Data is unstructured and often huge in size and it takes a very long time for backups to complete.
Administrators mistakenly believe that Apache Hadoop is missing built-in technologies such as replication and mirroring with Apache Falcon, distcp, HBase, and Hive Replication.

Why do we need a dedicated Data Protection solution in Apache Hadoop aside from replication and in-built snapshots?

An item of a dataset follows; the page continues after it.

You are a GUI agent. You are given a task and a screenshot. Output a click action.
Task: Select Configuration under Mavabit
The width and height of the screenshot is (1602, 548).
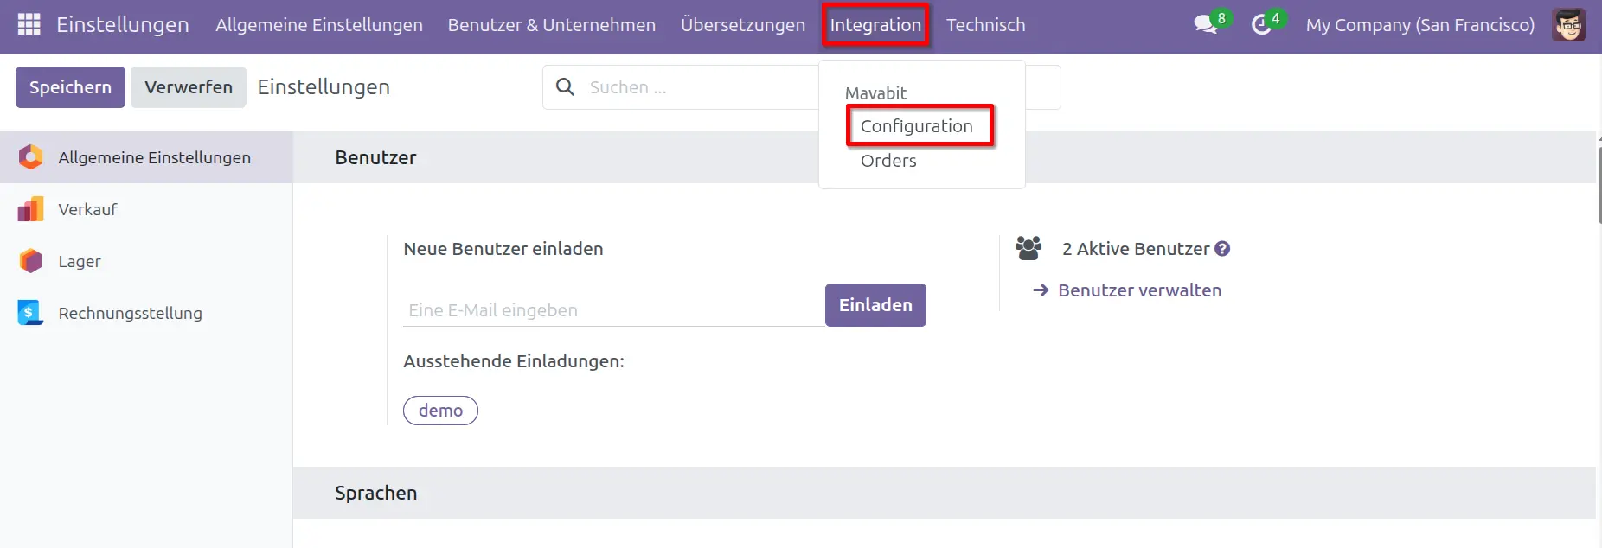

Apache Hadoop infrastructure with 3x replication is a costly solution and long-time retention is not possible for huge volumes of data, so we need a cost-effective solution that can save multiple copies of important data.
Social media data, ML models, logs, third-party feeds, open APIs, IoT data, banking transactions, and other sources of data may not be reloadable, easily available, or in the enterprise at all. So, this is critical single-source data that must be backed up and stored forever for meeting internal or legal compliance requirements for RPO and RTO.
Synchronously replicating data will negatively impact application performance. Synchronous replication will also intercept all writes to the file system. This can destabilize the production system and requires extensive testing prior to putting it into production.
Some natural disaster that takes out an entire data center, an extended power outage that makes the Apache Hadoop platform unavailable, a DBA accidentally dropping an entire database, an application bug corrupting data stored on HDFS, or worse: a cyberattack such as ransomware.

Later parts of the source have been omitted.